## EXERCISE
Set each line of the data down exactly, please.

Extracted records:
Segment Open

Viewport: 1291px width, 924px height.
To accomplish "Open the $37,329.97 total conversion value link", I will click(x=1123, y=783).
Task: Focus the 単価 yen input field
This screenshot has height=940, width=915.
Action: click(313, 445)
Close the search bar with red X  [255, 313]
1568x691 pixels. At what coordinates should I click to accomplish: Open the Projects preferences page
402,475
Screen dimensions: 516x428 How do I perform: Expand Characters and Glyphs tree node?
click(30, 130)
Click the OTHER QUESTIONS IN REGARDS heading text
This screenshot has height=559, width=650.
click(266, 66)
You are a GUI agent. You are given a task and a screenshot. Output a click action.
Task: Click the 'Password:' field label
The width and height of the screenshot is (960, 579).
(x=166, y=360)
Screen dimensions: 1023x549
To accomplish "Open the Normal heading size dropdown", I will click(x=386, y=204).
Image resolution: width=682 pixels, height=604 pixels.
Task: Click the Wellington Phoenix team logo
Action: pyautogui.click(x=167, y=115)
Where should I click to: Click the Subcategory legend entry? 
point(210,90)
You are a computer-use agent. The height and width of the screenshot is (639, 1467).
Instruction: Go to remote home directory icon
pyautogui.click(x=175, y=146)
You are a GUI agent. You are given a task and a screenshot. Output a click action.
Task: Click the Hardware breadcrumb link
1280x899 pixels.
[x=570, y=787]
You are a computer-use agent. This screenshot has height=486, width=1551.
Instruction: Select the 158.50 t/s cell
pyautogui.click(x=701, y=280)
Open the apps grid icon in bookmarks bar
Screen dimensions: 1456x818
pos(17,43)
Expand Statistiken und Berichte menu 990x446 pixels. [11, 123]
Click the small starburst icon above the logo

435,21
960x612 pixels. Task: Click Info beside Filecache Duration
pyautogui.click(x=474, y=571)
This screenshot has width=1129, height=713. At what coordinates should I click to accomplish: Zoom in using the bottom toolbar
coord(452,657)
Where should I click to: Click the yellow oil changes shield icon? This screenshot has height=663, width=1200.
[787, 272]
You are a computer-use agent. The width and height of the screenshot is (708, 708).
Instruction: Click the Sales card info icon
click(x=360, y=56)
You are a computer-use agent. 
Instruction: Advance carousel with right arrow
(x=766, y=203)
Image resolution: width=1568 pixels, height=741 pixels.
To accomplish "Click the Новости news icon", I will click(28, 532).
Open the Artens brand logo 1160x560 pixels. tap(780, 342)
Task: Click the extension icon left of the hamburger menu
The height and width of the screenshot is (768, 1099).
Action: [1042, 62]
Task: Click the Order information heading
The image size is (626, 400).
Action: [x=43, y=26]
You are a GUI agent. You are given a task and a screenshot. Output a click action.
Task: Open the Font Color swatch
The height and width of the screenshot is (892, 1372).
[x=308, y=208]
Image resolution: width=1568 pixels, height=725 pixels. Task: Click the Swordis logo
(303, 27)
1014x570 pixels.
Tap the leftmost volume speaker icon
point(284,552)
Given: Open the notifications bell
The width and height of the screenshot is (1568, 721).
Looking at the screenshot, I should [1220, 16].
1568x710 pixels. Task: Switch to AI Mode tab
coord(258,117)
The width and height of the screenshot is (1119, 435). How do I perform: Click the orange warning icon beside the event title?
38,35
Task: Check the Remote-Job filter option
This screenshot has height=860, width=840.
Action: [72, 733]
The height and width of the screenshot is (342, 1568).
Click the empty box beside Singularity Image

Segment Closed

## EXERCISE SOLUTION
Viewport: 1291px width, 924px height.
To accomplish "Open the $37,329.97 total conversion value link", I will click(x=1123, y=783).
Task: Focus the 単価 yen input field
This screenshot has height=940, width=915.
Action: click(313, 445)
Close the search bar with red X  [255, 313]
1568x691 pixels. At what coordinates should I click to accomplish: Open the Projects preferences page
402,475
Screen dimensions: 516x428 How do I perform: Expand Characters and Glyphs tree node?
click(30, 130)
Click the OTHER QUESTIONS IN REGARDS heading text
This screenshot has height=559, width=650.
click(266, 66)
You are a GUI agent. You are given a task and a screenshot. Output a click action.
Task: Click the 'Password:' field label
The width and height of the screenshot is (960, 579).
(x=166, y=360)
Screen dimensions: 1023x549
To accomplish "Open the Normal heading size dropdown", I will click(x=386, y=204).
Image resolution: width=682 pixels, height=604 pixels.
Task: Click the Wellington Phoenix team logo
Action: pyautogui.click(x=167, y=115)
Where should I click to: Click the Subcategory legend entry? 
point(210,90)
You are a computer-use agent. The height and width of the screenshot is (639, 1467).
Instruction: Go to remote home directory icon
pyautogui.click(x=175, y=146)
You are a GUI agent. You are given a task and a screenshot. Output a click action.
Task: Click the Hardware breadcrumb link
1280x899 pixels.
[x=570, y=787]
You are a computer-use agent. This screenshot has height=486, width=1551.
Instruction: Select the 158.50 t/s cell
pyautogui.click(x=701, y=280)
Open the apps grid icon in bookmarks bar
Screen dimensions: 1456x818
pos(17,43)
Expand Statistiken und Berichte menu 990x446 pixels. [11, 123]
Click the small starburst icon above the logo

435,21
960x612 pixels. Task: Click Info beside Filecache Duration
pyautogui.click(x=474, y=571)
This screenshot has width=1129, height=713. At what coordinates should I click to accomplish: Zoom in using the bottom toolbar
coord(452,657)
Where should I click to: Click the yellow oil changes shield icon? This screenshot has height=663, width=1200.
[787, 272]
You are a computer-use agent. The width and height of the screenshot is (708, 708).
Instruction: Click the Sales card info icon
click(x=360, y=56)
You are a computer-use agent. 
Instruction: Advance carousel with right arrow
(x=766, y=203)
Image resolution: width=1568 pixels, height=741 pixels.
To accomplish "Click the Новости news icon", I will click(28, 532).
Open the Artens brand logo 1160x560 pixels. tap(780, 342)
Task: Click the extension icon left of the hamburger menu
The height and width of the screenshot is (768, 1099).
Action: [1042, 62]
Task: Click the Order information heading
The image size is (626, 400).
Action: [x=43, y=26]
You are a GUI agent. You are given a task and a screenshot. Output a click action.
Task: Open the Font Color swatch
The height and width of the screenshot is (892, 1372).
[x=308, y=208]
Image resolution: width=1568 pixels, height=725 pixels. Task: Click the Swordis logo
(303, 27)
1014x570 pixels.
Tap the leftmost volume speaker icon
point(284,552)
Given: Open the notifications bell
The width and height of the screenshot is (1568, 721).
Looking at the screenshot, I should [1220, 16].
1568x710 pixels. Task: Switch to AI Mode tab
coord(258,117)
The width and height of the screenshot is (1119, 435). How do I perform: Click the orange warning icon beside the event title?
38,35
Task: Check the Remote-Job filter option
This screenshot has height=860, width=840.
Action: [72, 733]
The height and width of the screenshot is (342, 1568).
Click the empty box beside Singularity Image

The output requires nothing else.